ID-nits [was Re: suggestions (voting)]
Dean Willis
dean.willis@softarmor.com
25 Nov 2002 13:23:42 -0600
> That is my question: How much time is spent making sure documents
> are 72 columns and contains something called "security considerations"
> as oposed to the other parts of the nits. Also if you had tags for
> abnf, mibs, schema etc etc you wouldn't need a highly paid IESG
> member just to run various syntax checkers.
It would probably save me several hours a month to have some sort of
tool that could just brute-force check things that can be brute-force
checked, like presence of required sections, validating BNF, and
test-compiling MIBs.
Ideally, an author would have available a tool that they could run on
their document to fix the obvious stuff before bothering me with it.
Although such a tool couldn't assure that something like a security
requirements section is well-written, it could as least make sure there
is one present, and that of it were obviously short raise a warning flag
like "We noticed your security requirements section is only 100
characters long. Is this adequate for the needs of this document?"

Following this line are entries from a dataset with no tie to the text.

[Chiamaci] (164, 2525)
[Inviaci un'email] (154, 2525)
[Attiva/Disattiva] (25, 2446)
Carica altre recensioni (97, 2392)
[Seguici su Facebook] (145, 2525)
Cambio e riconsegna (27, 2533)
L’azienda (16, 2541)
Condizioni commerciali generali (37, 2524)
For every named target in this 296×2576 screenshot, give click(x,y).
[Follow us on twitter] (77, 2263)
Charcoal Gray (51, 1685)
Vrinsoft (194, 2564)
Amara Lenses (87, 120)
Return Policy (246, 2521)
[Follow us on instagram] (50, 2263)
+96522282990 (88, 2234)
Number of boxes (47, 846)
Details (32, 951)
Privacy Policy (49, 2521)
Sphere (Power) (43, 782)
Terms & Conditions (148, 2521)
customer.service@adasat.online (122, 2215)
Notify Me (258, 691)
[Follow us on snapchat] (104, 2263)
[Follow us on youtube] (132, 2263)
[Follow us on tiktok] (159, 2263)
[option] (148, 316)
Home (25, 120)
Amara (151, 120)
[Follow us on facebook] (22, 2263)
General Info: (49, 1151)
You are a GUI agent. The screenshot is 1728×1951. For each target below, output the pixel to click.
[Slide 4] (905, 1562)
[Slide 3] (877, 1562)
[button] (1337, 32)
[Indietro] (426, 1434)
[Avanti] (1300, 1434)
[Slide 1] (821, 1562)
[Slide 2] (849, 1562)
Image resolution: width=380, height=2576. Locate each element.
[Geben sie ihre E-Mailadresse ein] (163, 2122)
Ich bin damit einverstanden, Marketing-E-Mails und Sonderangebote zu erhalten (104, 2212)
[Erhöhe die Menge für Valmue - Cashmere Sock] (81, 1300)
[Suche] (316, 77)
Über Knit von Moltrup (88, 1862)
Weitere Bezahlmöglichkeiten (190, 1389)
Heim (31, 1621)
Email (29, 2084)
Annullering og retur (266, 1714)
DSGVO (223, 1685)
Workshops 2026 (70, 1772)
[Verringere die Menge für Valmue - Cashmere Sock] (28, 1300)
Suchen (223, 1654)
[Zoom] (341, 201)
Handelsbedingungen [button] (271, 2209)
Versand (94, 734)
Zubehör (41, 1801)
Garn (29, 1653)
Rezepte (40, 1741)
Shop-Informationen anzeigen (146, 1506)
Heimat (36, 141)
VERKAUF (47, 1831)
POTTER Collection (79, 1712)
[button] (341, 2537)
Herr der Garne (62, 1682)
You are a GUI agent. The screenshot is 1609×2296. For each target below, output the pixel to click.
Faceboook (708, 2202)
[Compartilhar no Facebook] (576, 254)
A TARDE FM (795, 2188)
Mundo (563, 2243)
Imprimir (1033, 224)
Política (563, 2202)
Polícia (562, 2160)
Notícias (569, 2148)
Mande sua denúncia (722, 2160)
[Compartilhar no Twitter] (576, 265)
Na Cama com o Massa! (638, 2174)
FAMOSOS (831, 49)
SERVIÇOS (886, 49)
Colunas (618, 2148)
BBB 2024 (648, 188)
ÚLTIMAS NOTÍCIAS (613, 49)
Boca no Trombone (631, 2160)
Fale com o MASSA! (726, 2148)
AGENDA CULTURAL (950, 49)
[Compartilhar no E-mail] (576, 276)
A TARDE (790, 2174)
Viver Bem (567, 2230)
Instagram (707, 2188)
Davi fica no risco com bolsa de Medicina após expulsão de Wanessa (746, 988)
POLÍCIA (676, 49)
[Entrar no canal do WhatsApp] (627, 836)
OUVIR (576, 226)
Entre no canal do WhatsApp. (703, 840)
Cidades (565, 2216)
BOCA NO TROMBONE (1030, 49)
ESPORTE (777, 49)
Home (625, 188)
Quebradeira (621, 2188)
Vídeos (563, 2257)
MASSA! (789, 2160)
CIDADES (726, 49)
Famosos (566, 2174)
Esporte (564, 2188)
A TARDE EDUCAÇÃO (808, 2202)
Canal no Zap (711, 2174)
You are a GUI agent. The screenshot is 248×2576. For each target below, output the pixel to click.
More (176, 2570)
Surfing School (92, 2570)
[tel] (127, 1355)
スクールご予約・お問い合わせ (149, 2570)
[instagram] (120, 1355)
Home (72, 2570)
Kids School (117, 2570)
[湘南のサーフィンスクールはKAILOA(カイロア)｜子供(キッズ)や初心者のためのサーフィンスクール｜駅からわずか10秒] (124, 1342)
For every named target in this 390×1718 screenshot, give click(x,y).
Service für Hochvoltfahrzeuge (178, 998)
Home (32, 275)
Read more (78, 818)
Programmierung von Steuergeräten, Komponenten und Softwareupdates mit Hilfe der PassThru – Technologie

Once upon a time, I had a side job of providing editorial support to a
large number of graduate students for whom English was not a native
language. Despite their weaknesses, I found the spelling and semantic
checkers in Microsoft Word to be very useful. I reduced my workload on
this task by at least 80% by insisting that the students revise
everything that Word underlined in red or green. This didn't make the
documents "perfect" but it did catch many common problems.